• WORK TO BE COMPLETED:
Duplicate the lines below verbatim, covering every one from start to finish.

• RECORDS PROVIDED:
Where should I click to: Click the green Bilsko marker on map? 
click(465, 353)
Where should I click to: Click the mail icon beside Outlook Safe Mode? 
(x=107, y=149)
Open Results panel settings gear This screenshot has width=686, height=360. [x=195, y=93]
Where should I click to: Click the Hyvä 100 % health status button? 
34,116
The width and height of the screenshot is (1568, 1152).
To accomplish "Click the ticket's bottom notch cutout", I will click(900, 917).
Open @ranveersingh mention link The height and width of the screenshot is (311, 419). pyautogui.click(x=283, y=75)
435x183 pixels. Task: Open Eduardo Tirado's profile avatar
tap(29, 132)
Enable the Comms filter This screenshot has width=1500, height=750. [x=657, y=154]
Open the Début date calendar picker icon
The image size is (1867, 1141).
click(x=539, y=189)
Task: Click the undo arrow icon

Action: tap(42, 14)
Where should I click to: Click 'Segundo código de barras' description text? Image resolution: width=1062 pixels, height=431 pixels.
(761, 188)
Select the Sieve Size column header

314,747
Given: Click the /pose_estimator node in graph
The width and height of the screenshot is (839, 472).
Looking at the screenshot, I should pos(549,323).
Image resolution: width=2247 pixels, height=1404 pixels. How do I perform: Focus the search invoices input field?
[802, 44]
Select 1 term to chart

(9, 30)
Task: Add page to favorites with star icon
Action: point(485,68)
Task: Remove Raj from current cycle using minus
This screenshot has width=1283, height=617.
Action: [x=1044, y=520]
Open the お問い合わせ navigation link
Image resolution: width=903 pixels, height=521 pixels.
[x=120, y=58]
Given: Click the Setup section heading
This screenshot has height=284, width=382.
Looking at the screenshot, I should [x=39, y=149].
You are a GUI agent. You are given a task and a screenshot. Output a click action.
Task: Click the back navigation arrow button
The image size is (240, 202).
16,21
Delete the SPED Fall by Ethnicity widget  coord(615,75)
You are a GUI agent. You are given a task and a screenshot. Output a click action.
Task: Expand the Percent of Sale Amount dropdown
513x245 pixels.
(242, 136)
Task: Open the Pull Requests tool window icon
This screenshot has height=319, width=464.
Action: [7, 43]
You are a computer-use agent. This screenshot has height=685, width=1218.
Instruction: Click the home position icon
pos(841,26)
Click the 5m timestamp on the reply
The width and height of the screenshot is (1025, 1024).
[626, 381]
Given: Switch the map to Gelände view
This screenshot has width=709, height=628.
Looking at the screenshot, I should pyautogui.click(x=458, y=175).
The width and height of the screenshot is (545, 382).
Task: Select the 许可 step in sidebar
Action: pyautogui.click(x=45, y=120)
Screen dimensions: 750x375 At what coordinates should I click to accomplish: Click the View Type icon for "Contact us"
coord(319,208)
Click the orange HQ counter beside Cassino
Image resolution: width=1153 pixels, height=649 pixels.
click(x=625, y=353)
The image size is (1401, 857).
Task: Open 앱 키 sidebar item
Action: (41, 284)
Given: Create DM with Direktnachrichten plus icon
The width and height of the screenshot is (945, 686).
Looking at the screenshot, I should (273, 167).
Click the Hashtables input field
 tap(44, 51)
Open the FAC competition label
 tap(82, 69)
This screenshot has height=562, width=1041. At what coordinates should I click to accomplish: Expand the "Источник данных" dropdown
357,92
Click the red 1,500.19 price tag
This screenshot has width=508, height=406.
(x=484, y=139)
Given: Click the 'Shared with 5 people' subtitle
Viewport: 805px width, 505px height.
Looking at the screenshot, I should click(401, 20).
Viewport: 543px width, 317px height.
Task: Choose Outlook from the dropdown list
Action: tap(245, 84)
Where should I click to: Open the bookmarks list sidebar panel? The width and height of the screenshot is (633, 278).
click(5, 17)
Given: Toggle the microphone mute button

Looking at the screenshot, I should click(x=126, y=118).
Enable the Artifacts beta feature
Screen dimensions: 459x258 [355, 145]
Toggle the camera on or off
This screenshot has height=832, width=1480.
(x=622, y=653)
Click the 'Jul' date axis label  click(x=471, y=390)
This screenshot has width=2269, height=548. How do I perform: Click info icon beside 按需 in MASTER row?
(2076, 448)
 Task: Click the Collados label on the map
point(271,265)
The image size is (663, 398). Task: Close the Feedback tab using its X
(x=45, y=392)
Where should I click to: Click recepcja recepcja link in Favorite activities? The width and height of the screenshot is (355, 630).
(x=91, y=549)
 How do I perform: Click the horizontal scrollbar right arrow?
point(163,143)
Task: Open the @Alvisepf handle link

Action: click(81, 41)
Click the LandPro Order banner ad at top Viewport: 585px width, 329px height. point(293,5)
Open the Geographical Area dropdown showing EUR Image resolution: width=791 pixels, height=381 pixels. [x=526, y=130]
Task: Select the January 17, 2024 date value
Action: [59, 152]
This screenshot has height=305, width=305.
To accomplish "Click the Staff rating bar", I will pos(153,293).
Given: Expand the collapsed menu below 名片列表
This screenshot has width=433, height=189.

• TASK RESPONSE:
Where should I click to: Click the green Bilsko marker on map? 
click(465, 353)
Where should I click to: Click the mail icon beside Outlook Safe Mode? 
(x=107, y=149)
Open Results panel settings gear This screenshot has width=686, height=360. [x=195, y=93]
Where should I click to: Click the Hyvä 100 % health status button? 
34,116
The width and height of the screenshot is (1568, 1152).
To accomplish "Click the ticket's bottom notch cutout", I will click(900, 917).
Open @ranveersingh mention link The height and width of the screenshot is (311, 419). pyautogui.click(x=283, y=75)
435x183 pixels. Task: Open Eduardo Tirado's profile avatar
tap(29, 132)
Enable the Comms filter This screenshot has width=1500, height=750. [x=657, y=154]
Open the Début date calendar picker icon
The image size is (1867, 1141).
click(x=539, y=189)
Task: Click the undo arrow icon

Action: tap(42, 14)
Where should I click to: Click 'Segundo código de barras' description text? Image resolution: width=1062 pixels, height=431 pixels.
(761, 188)
Select the Sieve Size column header

314,747
Given: Click the /pose_estimator node in graph
The width and height of the screenshot is (839, 472).
Looking at the screenshot, I should pos(549,323).
Image resolution: width=2247 pixels, height=1404 pixels. How do I perform: Focus the search invoices input field?
[802, 44]
Select 1 term to chart

(9, 30)
Task: Add page to favorites with star icon
Action: point(485,68)
Task: Remove Raj from current cycle using minus
This screenshot has width=1283, height=617.
Action: [x=1044, y=520]
Open the お問い合わせ navigation link
Image resolution: width=903 pixels, height=521 pixels.
[x=120, y=58]
Given: Click the Setup section heading
This screenshot has height=284, width=382.
Looking at the screenshot, I should [x=39, y=149].
You are a GUI agent. You are given a task and a screenshot. Output a click action.
Task: Click the back navigation arrow button
The image size is (240, 202).
16,21
Delete the SPED Fall by Ethnicity widget  coord(615,75)
You are a GUI agent. You are given a task and a screenshot. Output a click action.
Task: Expand the Percent of Sale Amount dropdown
513x245 pixels.
(242, 136)
Task: Open the Pull Requests tool window icon
This screenshot has height=319, width=464.
Action: [7, 43]
You are a computer-use agent. This screenshot has height=685, width=1218.
Instruction: Click the home position icon
pos(841,26)
Click the 5m timestamp on the reply
The width and height of the screenshot is (1025, 1024).
[626, 381]
Given: Switch the map to Gelände view
This screenshot has width=709, height=628.
Looking at the screenshot, I should pyautogui.click(x=458, y=175).
The width and height of the screenshot is (545, 382).
Task: Select the 许可 step in sidebar
Action: pyautogui.click(x=45, y=120)
Screen dimensions: 750x375 At what coordinates should I click to accomplish: Click the View Type icon for "Contact us"
coord(319,208)
Click the orange HQ counter beside Cassino
Image resolution: width=1153 pixels, height=649 pixels.
click(x=625, y=353)
The image size is (1401, 857).
Task: Open 앱 키 sidebar item
Action: (41, 284)
Given: Create DM with Direktnachrichten plus icon
The width and height of the screenshot is (945, 686).
Looking at the screenshot, I should (273, 167).
Click the Hashtables input field
 tap(44, 51)
Open the FAC competition label
 tap(82, 69)
This screenshot has height=562, width=1041. At what coordinates should I click to accomplish: Expand the "Источник данных" dropdown
357,92
Click the red 1,500.19 price tag
This screenshot has width=508, height=406.
(x=484, y=139)
Given: Click the 'Shared with 5 people' subtitle
Viewport: 805px width, 505px height.
Looking at the screenshot, I should click(401, 20).
Viewport: 543px width, 317px height.
Task: Choose Outlook from the dropdown list
Action: tap(245, 84)
Where should I click to: Open the bookmarks list sidebar panel? The width and height of the screenshot is (633, 278).
click(5, 17)
Given: Toggle the microphone mute button

Looking at the screenshot, I should click(x=126, y=118).
Enable the Artifacts beta feature
Screen dimensions: 459x258 [355, 145]
Toggle the camera on or off
This screenshot has height=832, width=1480.
(x=622, y=653)
Click the 'Jul' date axis label  click(x=471, y=390)
This screenshot has width=2269, height=548. How do I perform: Click info icon beside 按需 in MASTER row?
(2076, 448)
 Task: Click the Collados label on the map
point(271,265)
The image size is (663, 398). Task: Close the Feedback tab using its X
(x=45, y=392)
Where should I click to: Click recepcja recepcja link in Favorite activities? The width and height of the screenshot is (355, 630).
(x=91, y=549)
 How do I perform: Click the horizontal scrollbar right arrow?
point(163,143)
Task: Open the @Alvisepf handle link

Action: click(81, 41)
Click the LandPro Order banner ad at top Viewport: 585px width, 329px height. point(293,5)
Open the Geographical Area dropdown showing EUR Image resolution: width=791 pixels, height=381 pixels. [x=526, y=130]
Task: Select the January 17, 2024 date value
Action: [59, 152]
This screenshot has height=305, width=305.
To accomplish "Click the Staff rating bar", I will pos(153,293).
Given: Expand the collapsed menu below 名片列表
This screenshot has width=433, height=189.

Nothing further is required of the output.